Anzia Yezierska's Salome of the Tenements

Vassar College

Anzia Yezierska's 1923 novel Salome of the Tenements ends with a surprising scene of attempted rape. Sonya Vrunsky, the Russian Jewish protagonist, is assaulted in her apartment one night by her ex-husband, the Protestant philanthropist John Manning. She thwarts his attack and, in a disturbing concluding scene, forgives her would-be rapist, recognizing that she loves him: "'After all,' she thought, '. . . He will be to me always Romance. The madness, the daring, the deathless adventure of youth" (184). Sonya's closing words suggest that she sees her ex-husband's attack as a sign of love, but her tendency to harbor affectionate feelings for a man who almost violates her is at odds with the rest of the novel, in which Sonya proves herself to be a hardheaded pragmatist. The ending seems to romanticize rape and rob its heroine of her independence; yet, the novel is a celebration of a wily, tough woman character.

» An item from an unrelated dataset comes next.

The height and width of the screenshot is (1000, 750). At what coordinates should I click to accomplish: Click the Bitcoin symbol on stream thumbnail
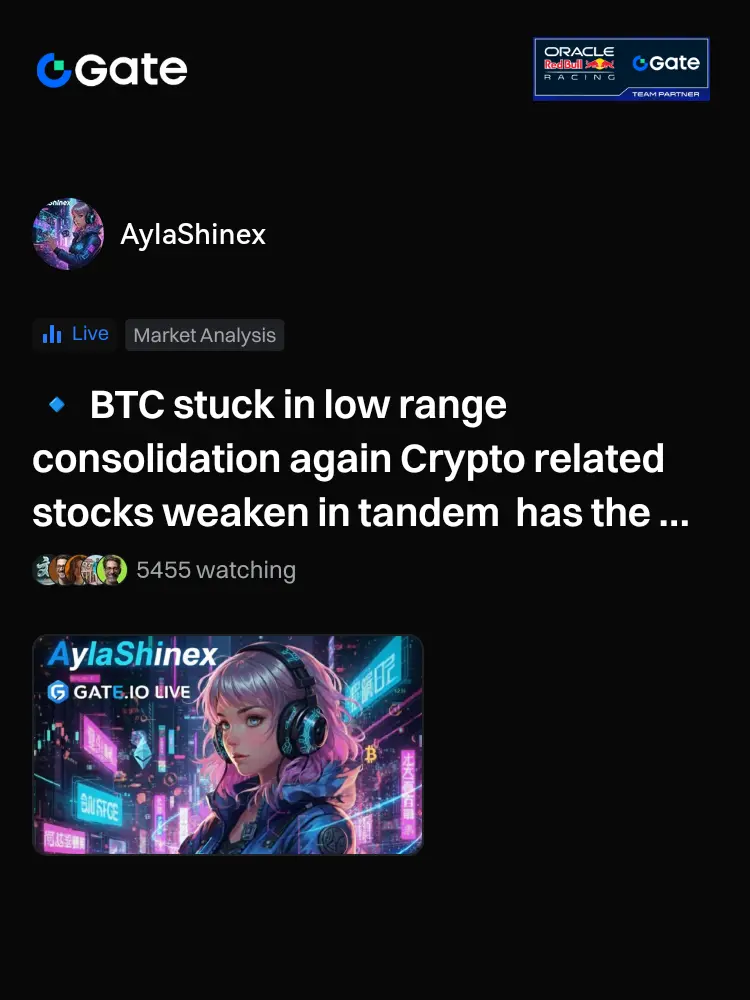371,754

The competing registers of this text—one sentimental, the other hard-edged and pragmatic—cause critics to read the novel as less than successful and hard to categorize. On the one hand, feminist scholars such as Joyce Antler, Alice Kessler-Harris, and Carol Schoen address the importance of Yezierska's representation of the woman immigrant's reality.1 On the other hand, literary critics (especially men) find her attempts at realism thwarted by her overblown, clumsy prose.2 Such censure points to the confusion her novels can cause in any reader, because while she obviously upset the norms of the Victorian domestic romance, she also departed from the masculinist tradition of the Americanization novel. What, then, does the ending really tell us about this immigrant woman character, and what might it say about women immigrant characters in the tradition of American novels?

Yezierska remonstrates against the narrative expectation that, as a woman immigrant writer, she was expected to weave together two plotlines: the immigrant striver story, often written by men, and the sentimental marriage plot, which was a legacy handed down to her from the nineteenth-century genre of women's "sentimental" fiction.3 She condemns marriage and romance as the means by which to achieve success. Instead of marriage, Yezierska introduces the idea that work might be a far more important social ritual, and I want to posit that Yezierska offers this other option for the immigrant woman's survival in America, as well as a new narrative telos in women's fiction. In Yezierska's [End Page 176] estimation, the best means to minimize the suffering of the immigrant (or of any American striver) requires the participation and belief in the economic and creative opportunities America has to offer. I will suggest that her heroines, like Sonya, do not find the real America through procreation or love, but through work and education. I will also argue that her work therefore predicts a narrative trend that will become popular in the contemporary time period, in which the drive to Americanize comes at the cost of romantic happiness.

The idea that the woman's narrative is clinched with a wedding is closely tied to the belief, in the larger socio-historical narrative of immigration to the United States, that women immigrants are the repository of the hopes and dreams of the nation. The United States is seen as a land of total freedom and opportunity, and these opportunities extend into the realm of love. Lauren Berlant writes about the popular understanding of the position of immigrant women in America:

[The] immigration discourse is a central technology for the reproduction of patriotic nationalism: not just because the immigrant is seen as without a nation or resources and thus as deserving of pity or contempt, but because the immigrant is defined as someone who desires America. Immigrant women especially are valued for having the courage to grasp freedom. But what is freedom for women? Time [Magazine] defines it . . . as release from patriarchal family...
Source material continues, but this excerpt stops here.